Dr. Doctor: What?! Why the hell didn't you say so? Put on some scrubs! Boys, I'm making you all honorary doctors. You can help us save these people's lives.


Real Life

  • CPR was a fairly rare skill set and not commonly taught to the general public until emergency workers started seeing it being used in the 1970s by civilians (mostly wrongly, but they had the basic concept) with no training. They'd seen it being used, and knew what it was for, on Emergency!
  • Medicine students often learn a lot about diagnosing patients by watching House MD. To the show's credit, it raises awareness about rare conditions that are often under-diagnosed or missed by younger doctors who have no personal experience with that particular condition. The show has also helped raise Lupus awareness, which is good news for Lupus patients in general.
    • Regardless of how silly the diagnoses of the show are, the form of diagnosis that House employs isn't unsound. Med students wouldn't be learning to see rare diseases in every case, they'd be learning to watch for little details, not to take everything a patient says at face value, and to consider symptoms that might not be seen as symptoms. All of this is a good thing if it helps prevent someone from being misdiagnosed.
      • The Real Life Joseph Bell had advocated using small clues, sometimes observing callouses on a patient's hand to determine their occupation. His methods where often the best at diagnosing a patient, and he may be seen as a Real Life version Dr. House. Note that Dr. Bell was the inspiration for Sherlock Holmes, and the character of House is based off Sherlock Holmes in many ways.
  • One teaching doctor would record episodes of Casualty, label them by injury and use the make-up work to show his students what the injuries looked like.
  • Ken Jennings, who won 75 games of Jeopardy! in 2004, admitted on Television Without Pity that he'd correctly answered a question about the Olmecs thanks to an episode of The Simpsons.
  • A mother reportedly saved herself and her son after their car dove into the drink by following the advice she saw on MythBusters.
  • An 8-year old kid saved his 5-year old neighbor from drowning in a nearby lake using lifeguard swimming moves he saw on an episode of SpongeBob SquarePants.
  • From 1989 to 1996, Rescue 911 was responsible for having many lives saved by people who saw the show. In fact, the show aired two episodes, called "100 Lives Saved" and "200 Lives Saved," showcasing stories of people who saved lives thanks to what they saw on Rescue 911.
  • Episode 5 of Season 6 of Canada's Worst Driver had a guest appearance by a viewer who escaped a dangerous situation using the Swerve-and-Avoid technique taught on the show.
  • On at least one occasion, a elementary-school child has saved a friend by using the Heimlich Maneuver.

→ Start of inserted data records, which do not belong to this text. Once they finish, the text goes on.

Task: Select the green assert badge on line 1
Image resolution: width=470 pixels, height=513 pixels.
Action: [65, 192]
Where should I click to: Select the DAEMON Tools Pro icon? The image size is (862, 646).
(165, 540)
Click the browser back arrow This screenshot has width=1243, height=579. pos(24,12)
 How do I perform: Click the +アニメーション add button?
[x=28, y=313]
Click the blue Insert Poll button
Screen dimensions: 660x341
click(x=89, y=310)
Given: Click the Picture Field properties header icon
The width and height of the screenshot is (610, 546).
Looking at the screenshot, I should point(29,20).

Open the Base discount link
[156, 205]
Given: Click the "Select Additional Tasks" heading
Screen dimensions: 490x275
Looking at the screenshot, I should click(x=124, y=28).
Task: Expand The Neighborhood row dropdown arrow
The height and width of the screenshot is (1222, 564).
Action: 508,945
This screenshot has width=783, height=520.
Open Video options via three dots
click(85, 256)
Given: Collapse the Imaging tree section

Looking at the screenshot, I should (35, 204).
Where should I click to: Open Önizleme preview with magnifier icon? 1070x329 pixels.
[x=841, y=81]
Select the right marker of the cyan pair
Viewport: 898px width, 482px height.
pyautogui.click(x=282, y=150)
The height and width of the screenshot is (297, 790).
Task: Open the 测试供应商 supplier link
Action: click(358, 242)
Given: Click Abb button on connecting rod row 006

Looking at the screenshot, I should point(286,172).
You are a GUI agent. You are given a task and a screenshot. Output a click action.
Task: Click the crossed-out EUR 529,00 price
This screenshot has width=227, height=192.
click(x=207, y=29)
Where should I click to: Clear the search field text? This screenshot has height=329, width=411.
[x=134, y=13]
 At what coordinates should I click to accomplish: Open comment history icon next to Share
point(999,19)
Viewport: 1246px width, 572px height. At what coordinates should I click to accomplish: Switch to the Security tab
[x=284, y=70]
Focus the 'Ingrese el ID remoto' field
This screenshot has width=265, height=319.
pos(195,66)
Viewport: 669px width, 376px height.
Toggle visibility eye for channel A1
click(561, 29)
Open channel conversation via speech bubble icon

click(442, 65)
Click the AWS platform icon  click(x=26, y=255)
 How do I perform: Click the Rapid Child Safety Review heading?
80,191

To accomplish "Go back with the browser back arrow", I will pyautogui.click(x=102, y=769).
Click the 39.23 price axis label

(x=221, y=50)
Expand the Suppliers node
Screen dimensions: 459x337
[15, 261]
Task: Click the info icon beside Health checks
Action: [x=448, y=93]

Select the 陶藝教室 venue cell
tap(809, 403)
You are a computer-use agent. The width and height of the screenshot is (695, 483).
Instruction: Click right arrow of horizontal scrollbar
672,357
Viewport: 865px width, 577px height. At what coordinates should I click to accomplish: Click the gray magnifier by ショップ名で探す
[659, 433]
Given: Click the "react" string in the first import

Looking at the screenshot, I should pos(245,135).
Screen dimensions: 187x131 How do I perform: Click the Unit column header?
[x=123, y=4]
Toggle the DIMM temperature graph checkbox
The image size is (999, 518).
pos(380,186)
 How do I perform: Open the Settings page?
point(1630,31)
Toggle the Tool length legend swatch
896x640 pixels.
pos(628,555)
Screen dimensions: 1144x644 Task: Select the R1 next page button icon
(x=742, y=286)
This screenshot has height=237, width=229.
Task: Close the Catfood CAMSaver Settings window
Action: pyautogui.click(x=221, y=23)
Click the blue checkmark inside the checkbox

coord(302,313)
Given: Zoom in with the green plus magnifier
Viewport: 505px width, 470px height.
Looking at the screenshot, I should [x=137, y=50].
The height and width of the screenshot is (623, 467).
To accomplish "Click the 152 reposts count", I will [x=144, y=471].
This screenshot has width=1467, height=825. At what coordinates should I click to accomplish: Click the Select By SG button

Which they learned, it should be noted, by watching The Simpsons.
  • This is supposed to be the purpose of Baby Einstein videos. Although, at least one study showed that they had the opposite effect.
  • Beginning in the Nineties, school systems in America began to really tighten in on Math and Sciences, usually coming at the expense of other subjects. For a lot of kids, their only really in depth knowledge of History, Geography, and the arts likely came from an Edutainment Show such as Where in the World Is Carmen Sandiego? or Young Indiana Jones.
  • Some people often watch a foreign language TV program like a telenovela and overtime end up speaking in that language, e.g. Spanish.